In 2020, the Steelers inducted him into their Hall of Honor.

==NFL career statistics==

Legend
|  | Led the league |
| Bold | Career high |

===Regular season===

| Year | Team | Games |  | Tackles |  |  |  | Interceptions |  |  | Fumbles |  |
| GP | GS | Cmb | Solo | Ast | Sck | Int | Yds | TD | FF | FR |
| 1988 | PIT | 9 | 4 | 33 | – | – | 0.5 | 0 | 0 | 0 | 2 | 1 |
| 1989 | PIT | 16 | 16 | 92 | – | – | 7.0 | 3 | 49 | 0 | 1 | 3 |
| 1990 | PIT | 15 | 14 | 62 | – | – | 4.5 | 1 | 9 | 0 | 1 | 0 |
| 1991 | PIT | 16 | 16 | 76 | – | – | 8.0 | 1 | 0 | 0 | 7 | 2 |
| 1992 | PIT | 16 | 16 | 96 | – | – | 6.5 | 1 | 35 | 0 | 5 | 4 |
| 1993 | PIT | 15 | 15 | 111 | – | – | 6.0 | 0 | 0 | 0 | 5 | 1 |
| 1994 | PIT | 15 | 15 | 87 | 69 | 18 | 10.0 | 1 | 8 | 0 | 6 | 1 |
| 1995 | PIT | 16 | 16 | 116 | 88 | 28 | 6.5 | 3 | 85 | 0 | 6 | 0 |
| 1996 | PIT | 1 | 1 | 2 | 2 | 0 | 1.0 | 0 | 0 | 0 | 0 | 0 |
| 1997 | PIT | 12 | 12 | 52 | 30 | 22 | 3.5 | 0 | 0 | 0 | 4 | 3 |
| 1998 | CAR | 16 | 14 | 64 | 48 | 16 | 1.0 | 1 | 3 | 0 | 1 | 1 |
| Career |  | 147 | 139 | 791 | 237 | 84 | 54.5 | 11 | 189 | 0 | 38 | 16 |

==Personal life==
Lloyd was born in Miami, Florida, and was raised by his mother there until the age of two. In 1967, Lloyd's mother drove him and five of his eight siblings to Fort Valley, Georgia, and left them with his Aunt Bertha Mae. He has never met his father and was raised in a two-bedroom apartment along with nine other children. Lloyd grew up in poverty and had two outfits to wear throughout the week. He began playing football at the age of six and played fullback and linebacker in high school.

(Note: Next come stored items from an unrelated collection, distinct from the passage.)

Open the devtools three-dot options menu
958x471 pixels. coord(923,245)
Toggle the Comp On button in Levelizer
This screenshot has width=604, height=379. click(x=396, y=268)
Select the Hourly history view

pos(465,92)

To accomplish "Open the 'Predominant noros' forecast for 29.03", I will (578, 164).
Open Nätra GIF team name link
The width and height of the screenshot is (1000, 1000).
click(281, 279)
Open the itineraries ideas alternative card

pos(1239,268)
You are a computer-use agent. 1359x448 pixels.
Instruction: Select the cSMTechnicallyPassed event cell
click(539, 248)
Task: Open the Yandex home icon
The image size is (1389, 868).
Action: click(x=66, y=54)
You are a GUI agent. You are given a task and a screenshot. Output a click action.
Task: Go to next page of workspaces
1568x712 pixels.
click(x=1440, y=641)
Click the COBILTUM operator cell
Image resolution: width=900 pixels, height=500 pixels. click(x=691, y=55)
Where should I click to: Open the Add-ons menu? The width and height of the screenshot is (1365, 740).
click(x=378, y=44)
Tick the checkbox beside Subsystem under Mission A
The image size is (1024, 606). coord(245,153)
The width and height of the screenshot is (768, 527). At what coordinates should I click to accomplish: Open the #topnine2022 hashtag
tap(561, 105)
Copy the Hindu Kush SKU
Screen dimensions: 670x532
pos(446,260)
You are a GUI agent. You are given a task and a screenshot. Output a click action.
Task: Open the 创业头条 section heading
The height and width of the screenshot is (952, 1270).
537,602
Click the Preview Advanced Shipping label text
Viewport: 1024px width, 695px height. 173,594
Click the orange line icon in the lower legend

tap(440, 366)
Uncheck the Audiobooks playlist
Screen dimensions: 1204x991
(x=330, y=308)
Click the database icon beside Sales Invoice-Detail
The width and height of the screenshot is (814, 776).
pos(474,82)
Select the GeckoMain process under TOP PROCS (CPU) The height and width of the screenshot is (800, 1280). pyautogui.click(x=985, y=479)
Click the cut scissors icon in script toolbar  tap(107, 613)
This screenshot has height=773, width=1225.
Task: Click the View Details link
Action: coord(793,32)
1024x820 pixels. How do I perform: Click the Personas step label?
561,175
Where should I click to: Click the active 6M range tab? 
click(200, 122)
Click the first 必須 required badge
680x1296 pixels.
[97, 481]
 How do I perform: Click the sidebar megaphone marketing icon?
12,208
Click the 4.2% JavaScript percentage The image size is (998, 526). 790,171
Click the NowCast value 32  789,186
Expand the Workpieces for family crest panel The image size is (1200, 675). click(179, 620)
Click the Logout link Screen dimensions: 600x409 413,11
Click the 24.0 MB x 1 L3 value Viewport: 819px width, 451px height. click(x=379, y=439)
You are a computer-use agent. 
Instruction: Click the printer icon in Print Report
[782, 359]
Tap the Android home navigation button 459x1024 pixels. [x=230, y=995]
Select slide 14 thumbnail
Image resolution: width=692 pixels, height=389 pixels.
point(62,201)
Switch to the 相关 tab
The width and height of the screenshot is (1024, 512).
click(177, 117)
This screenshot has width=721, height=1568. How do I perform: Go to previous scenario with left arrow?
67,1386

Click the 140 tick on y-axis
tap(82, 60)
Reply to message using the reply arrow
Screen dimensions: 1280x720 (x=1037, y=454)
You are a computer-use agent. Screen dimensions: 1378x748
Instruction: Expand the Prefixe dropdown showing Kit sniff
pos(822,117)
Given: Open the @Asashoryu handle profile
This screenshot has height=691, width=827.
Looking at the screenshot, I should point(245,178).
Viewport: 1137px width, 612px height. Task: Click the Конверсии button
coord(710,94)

Lloyd has a black belt in Tae Kwon Do, which he currently teaches. He is also well known for using an expletive in a nationally televised interview with NBC's Jim Gray after Pittsburgh defeated the Indianapolis Colts in the 1995 AFC Championship.

Lloyd's son Greg Lloyd Jr. was a linebacker for the University of Connecticut football team, and wore #95 like his father.